We are still planning, funding, and governing for the traditional urban infrastructure equation, but technology, the environment, and society are changing very rapidly and thus demanding more infrastructure developed faster while offering a better quality and greater inclusiveness. Looked at with the existing set of tools, this may seem insurmountable: how can we possibly fund and deliver all of the infrastructure that the new global urban population will need in time? What about a different question: how can we change our infrastructure delivery approach to align with the new equation, and what opportunities could this unlock? Who are the new partners that need to be at the table?
As a company that designs, builds, finances, and operates infrastructure worldwide, and a company thinking deeply about what infrastructure is and needs to become in this rapidly changing world, AECOM is engaged in a series of activities exploring this question.
This graphic was developed as part of a study by AECOM of Brooklyn’s waterfront.
AECOM CEO Michael S. Burke chaired a panel at the Milken Institute on May 3 that brought together Los Angeles Mayor Eric Garcetti, Uber Chief Strategist David Plouffe, We Work/We Live CEO Artie Minson, Hyperloop founder Brogan Bambrogan, and the Milken Institute’s Executive Chairman of Plenary Concessions Dale Bonner. The panel represents not just a one-time conversation but an ongoing dialogue between public-sector agencies who deliver and govern urban infrastructure and private-sector agents whose ‘disruptive’ technologies are redefining living patterns and economies.
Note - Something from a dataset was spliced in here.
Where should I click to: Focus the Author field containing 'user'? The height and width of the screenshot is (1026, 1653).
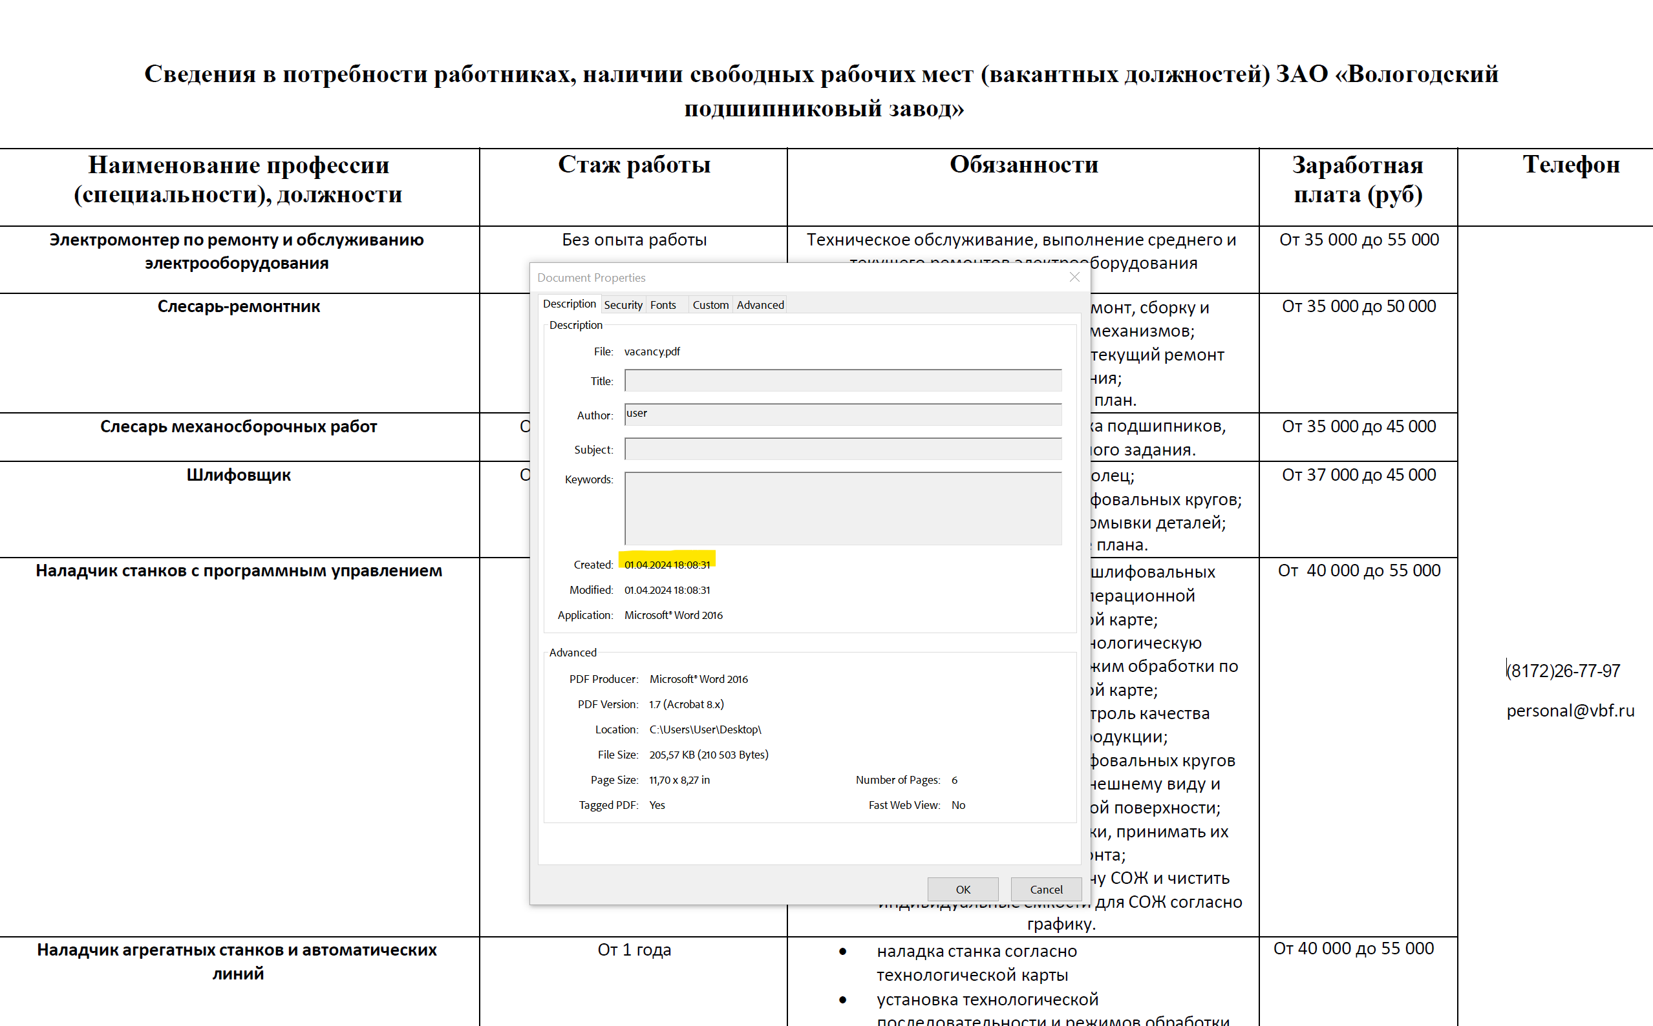click(x=842, y=415)
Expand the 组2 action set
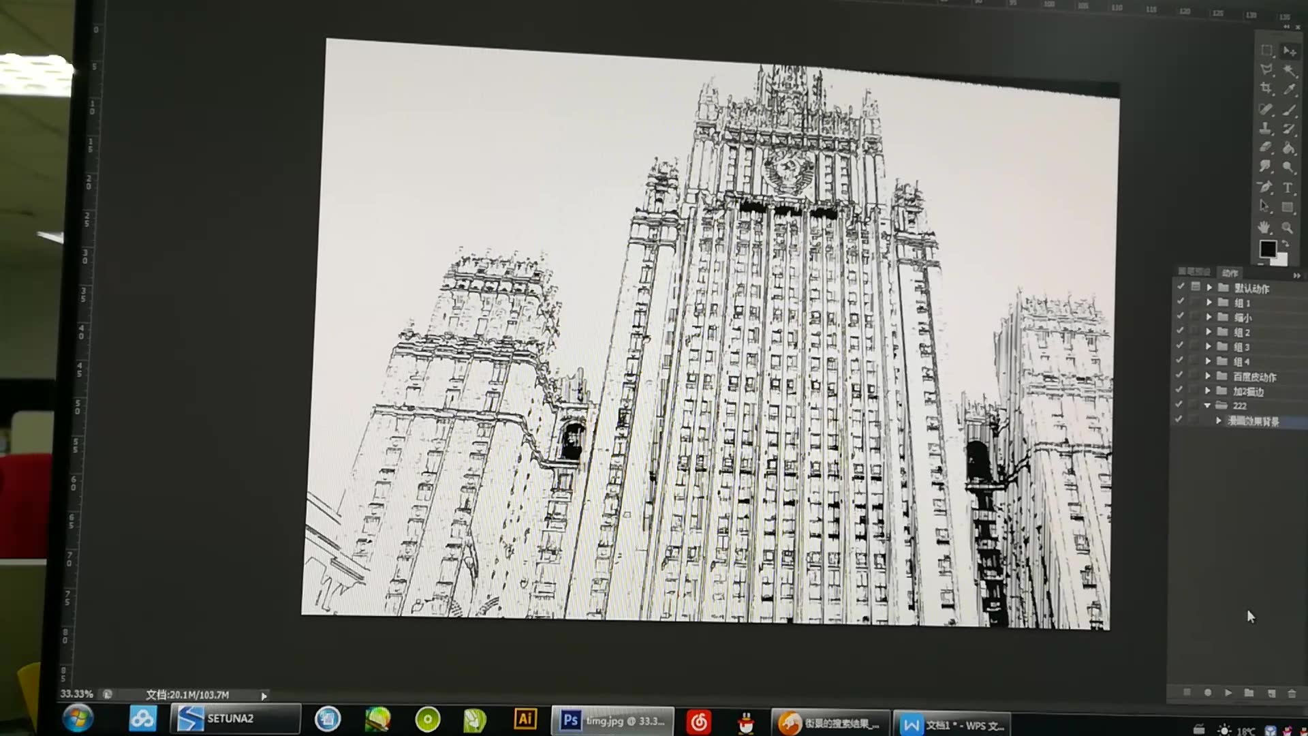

The panel began to explore how the public and private sectors can partner to develop holistic urban infrastructure solutions that embrace mobility, water, energy, housing, logistics, work, and greater equity.
Meanwhile, AECOM and Van Alen Institute in partnership with 100 Resilient Cities—Pioneered by the Rockefeller Foundation have launched the seventh Urban SOS competition in 2016, titled Urban SOS: Fair Share. The competition calls on multidisciplinary student teams to apply the tools and technologies of the sharing economy to support more equitable access to resources, improve the built environment and enrich the quality of life of urban residents. As we’re defining them, sharing economy models have two basic things in common: they use digital technology to connect people who have a shared need, and they provide access to resources that aren’t being used. Urban SOS asks students to apply these models to parks, schools, public housing, roads, and any other type of urban infrastructure.
These activities represent the beginnings of dialogues and idea generation. As we work with public and private-sector clients to deliver urban infrastructure around the world, we are ready to put the most promising new ideas into practice in search of new delivery models that align with the new equation.